Of course, the downside to the bike are that it's more dangerous, and that you have to plan ahead if you're going to get a drink after work, since you don't want to be cycling home inebriated.

But, one of my co-workers had a bike for sale, so I decided to go for it. The last two weeks now, I've been biking to and from work everyday (excepting a few). After two weeks on the road, here's what I can say.

-It's not really faster than the bus. That's because you have to factor in the 15 minutes necessary to take a shower after the six mile ride. I am too sweaty to even consider skipping that. We're talking pouring sweat here.
-Good exercise. The monster hill on the way home is particularly challenging.
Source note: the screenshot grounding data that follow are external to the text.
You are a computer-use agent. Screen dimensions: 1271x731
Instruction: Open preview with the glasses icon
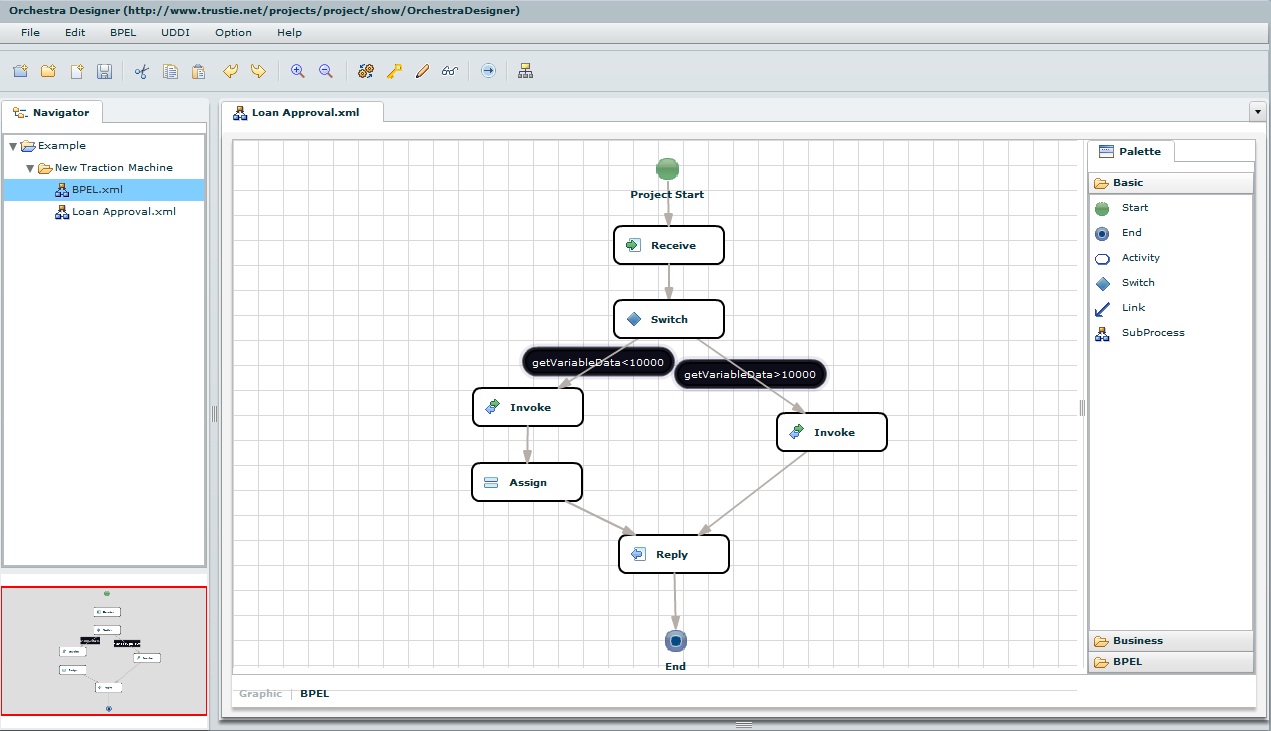[448, 71]
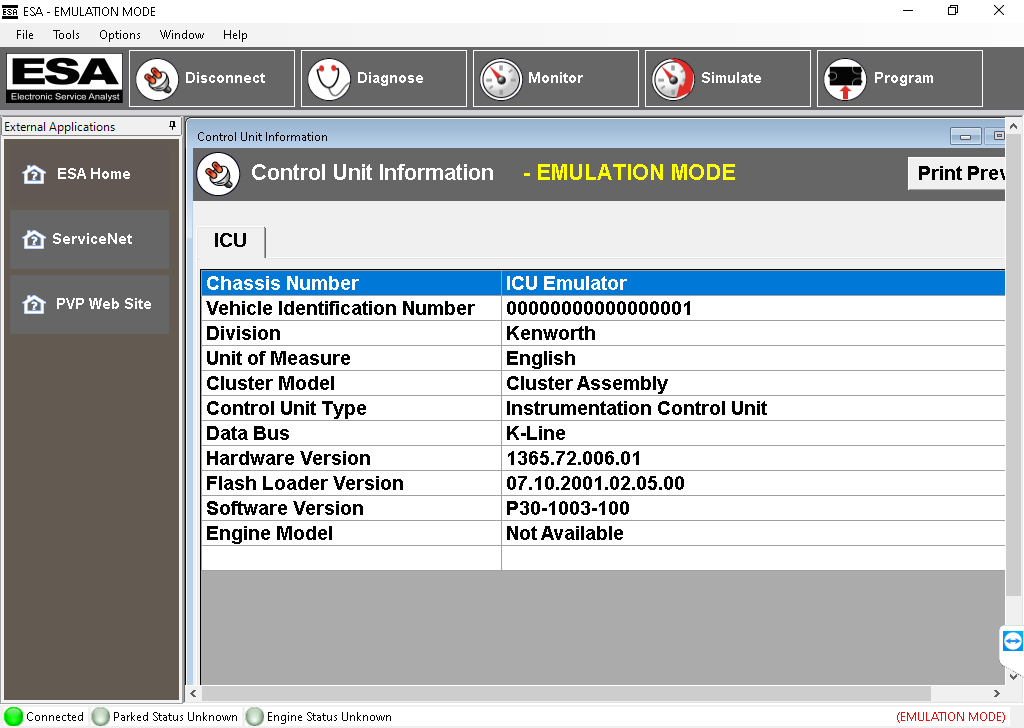This screenshot has height=728, width=1024.
Task: Toggle auto-hide pin on External Applications panel
Action: coord(172,126)
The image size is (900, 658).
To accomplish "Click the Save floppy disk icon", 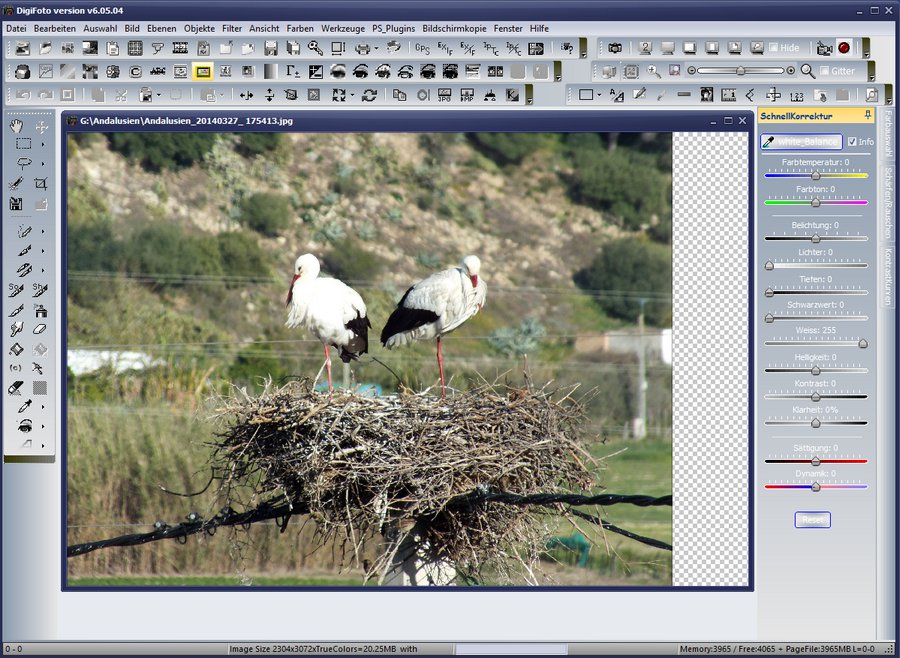I will [x=270, y=48].
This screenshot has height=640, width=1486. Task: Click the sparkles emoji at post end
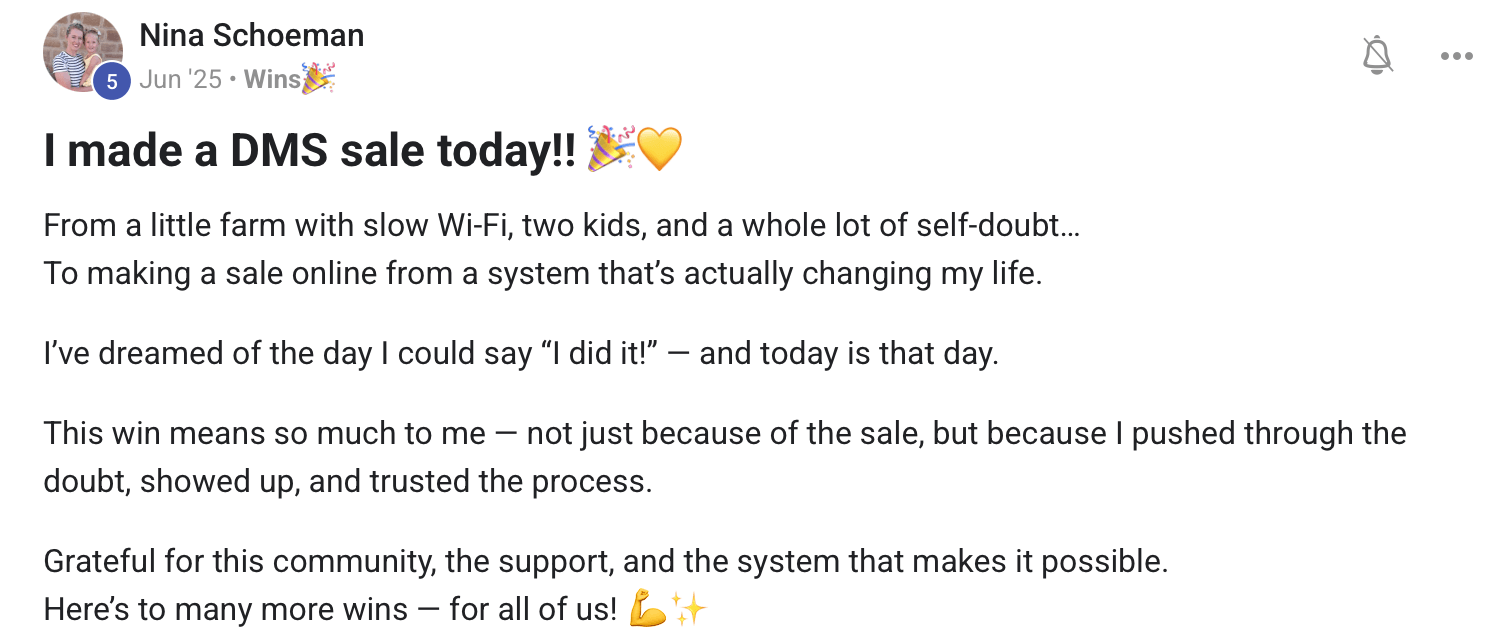click(x=689, y=609)
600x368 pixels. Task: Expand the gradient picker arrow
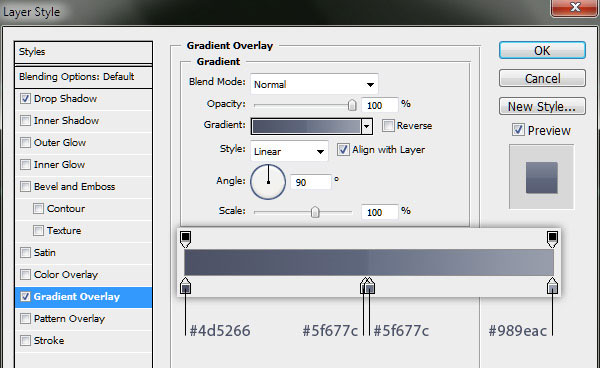pos(367,126)
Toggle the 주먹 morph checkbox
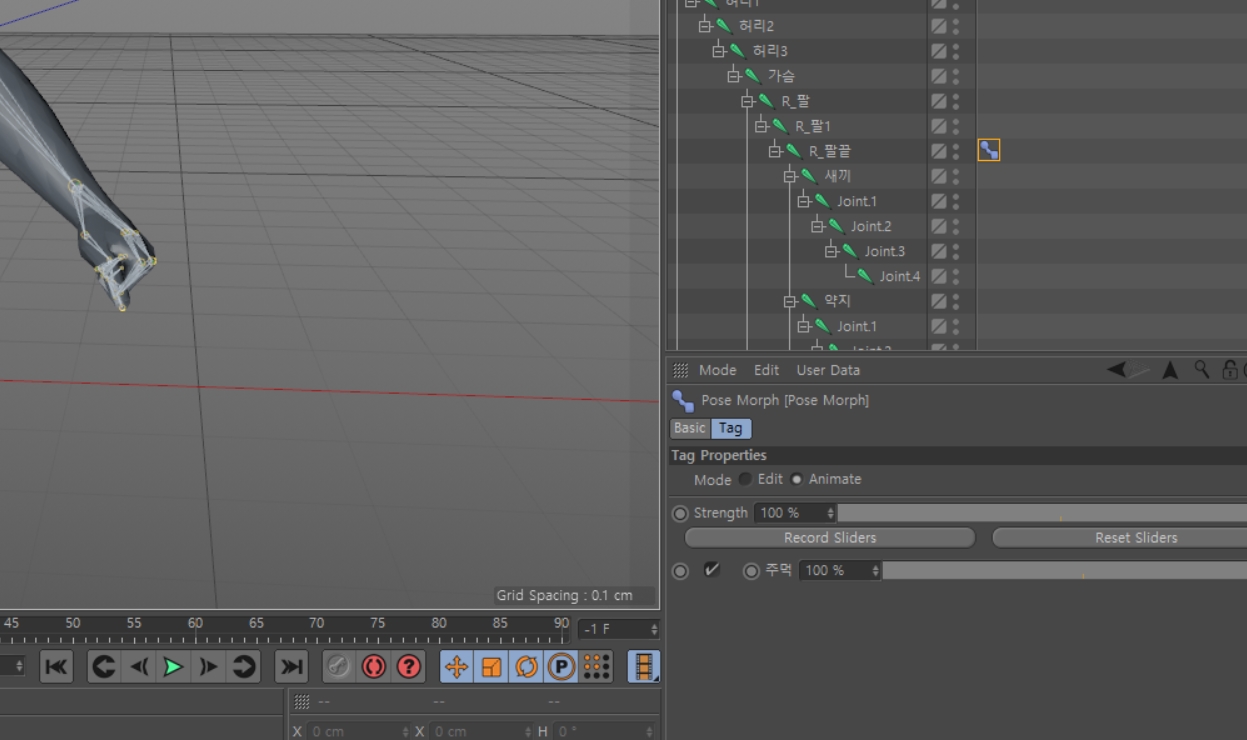The image size is (1247, 740). click(712, 570)
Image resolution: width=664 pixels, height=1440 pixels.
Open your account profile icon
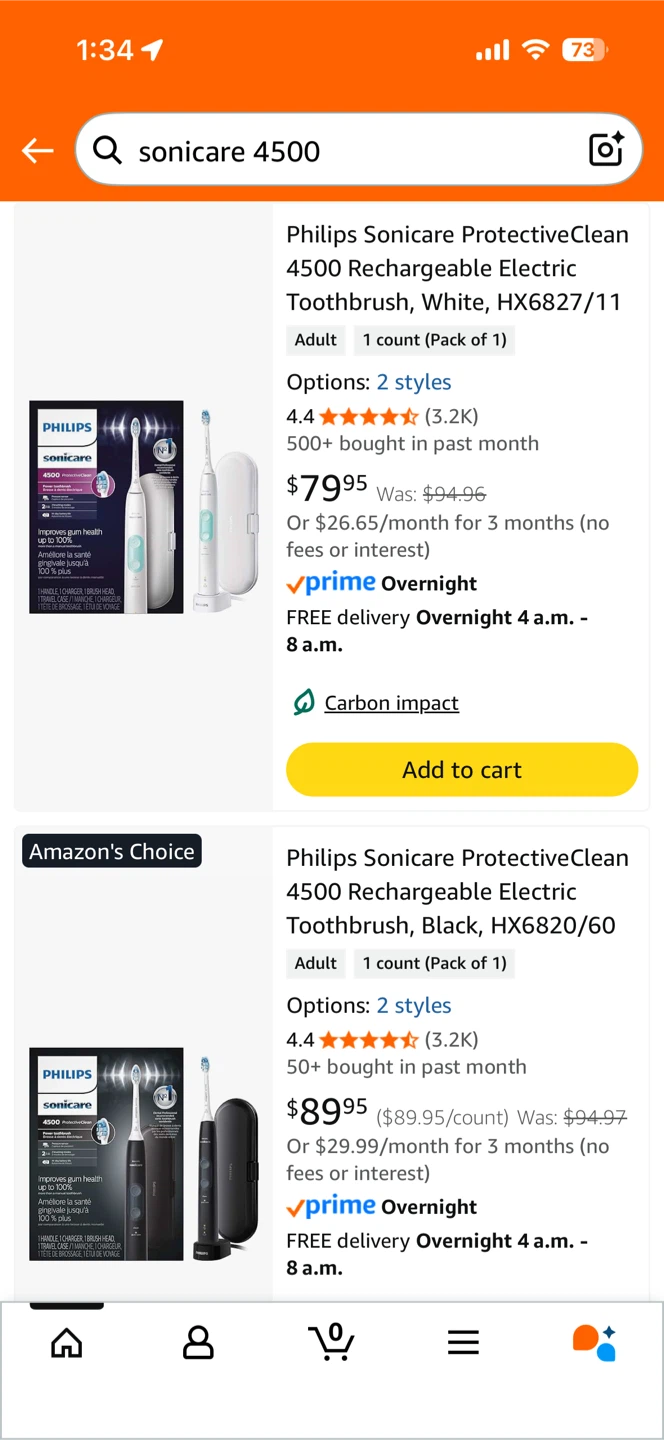(x=198, y=1342)
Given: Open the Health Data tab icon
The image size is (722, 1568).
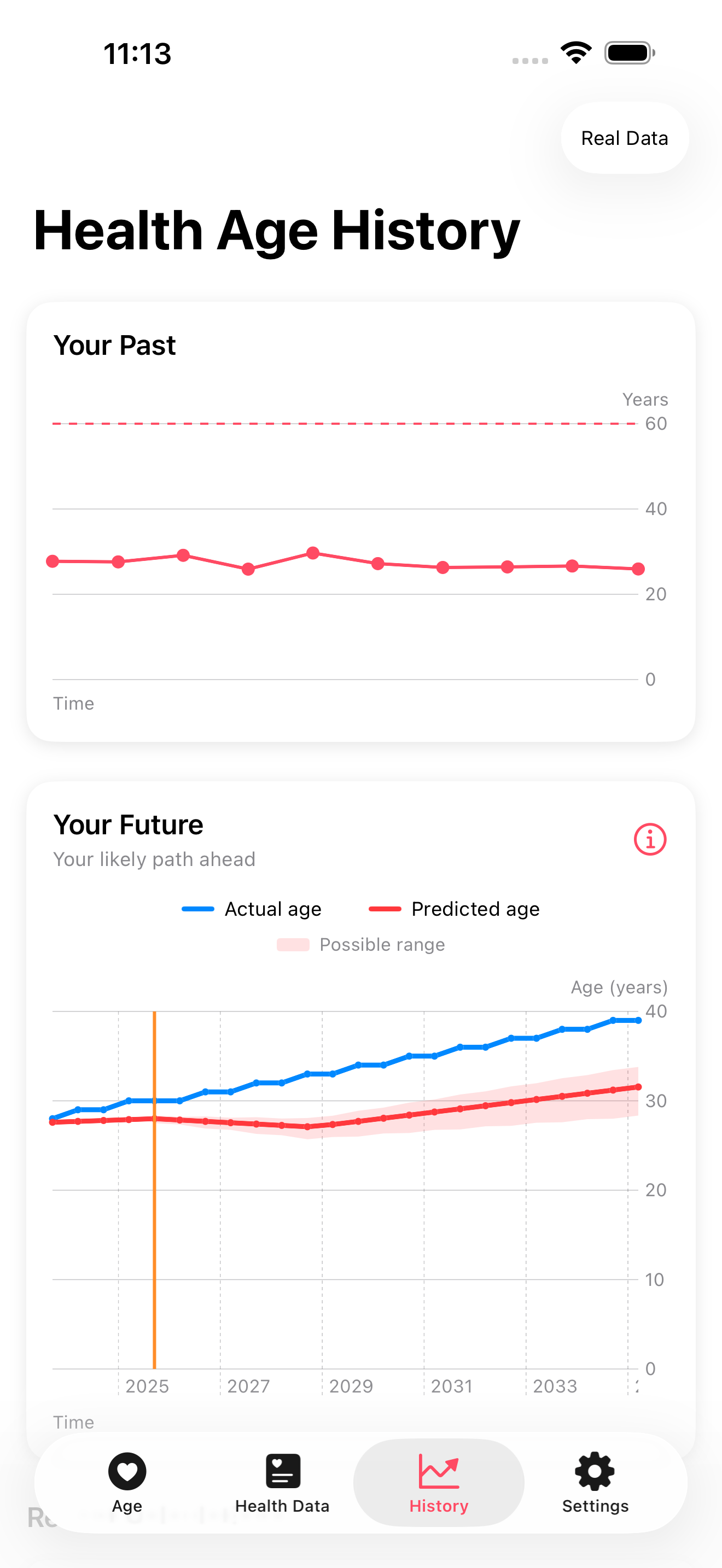Looking at the screenshot, I should [283, 1471].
It comes in the last half mile, so you're already a bit tired from having biked 5.5 miles, and it is so steep. To be honest, I haven't made it up the hill yet. My bike has just five gears, so I have to stand on the pedals to force them around, and I just don't have the balance yet. But I've made it up 2/3 of the hill. Next week I'll conquer the whole thing.
-Traffic is not really a problem. I take back roads that are designated cycle friendly. That said, you do have to be way, way more alert than when you are biking out in Cambridge or on the sugarbottom road in Iowa.
-It makes a ton of dirty laundry. See the previous note about my copious sweating.

Grace also has a bike, but she hasn't been out on it yet. Hers was free - another co-worker of mine has moved out of the country, and donated her bike to Grace. We gladly accepted.

The other thing about biking in London is theft is a much higher probability. I was initially going to keep my bike outside, but my landlord said it would be gone in hours, no matter what kind of lock I bought. Meanwhile, the previous owner of Grace's bike advised me to take the front wheel and bike seat off and into the office with me if we locked the bike outside, because otherwise they would be stolen (it had already happened to her once).

Another anecdote about bike theft. Everyone at my office locks their bikes in front of the lobby, where there is a security guard stationed. One day, around 3 o'clock, somebody still tried to steal the bike, right from in front of the lobby in broad daylight, but the security guard caught her and called the police.

But still, I like it and I'm going to keep at it. I am worried, however, that my enthusiasm will flag as it get colder and darker. It's foolish to start this up in the summer - I'm being spoiled! But, we'll see how it goes.

Other than that, we're now looking ahead to August 18, when we fly to Munich. It's coming up fast!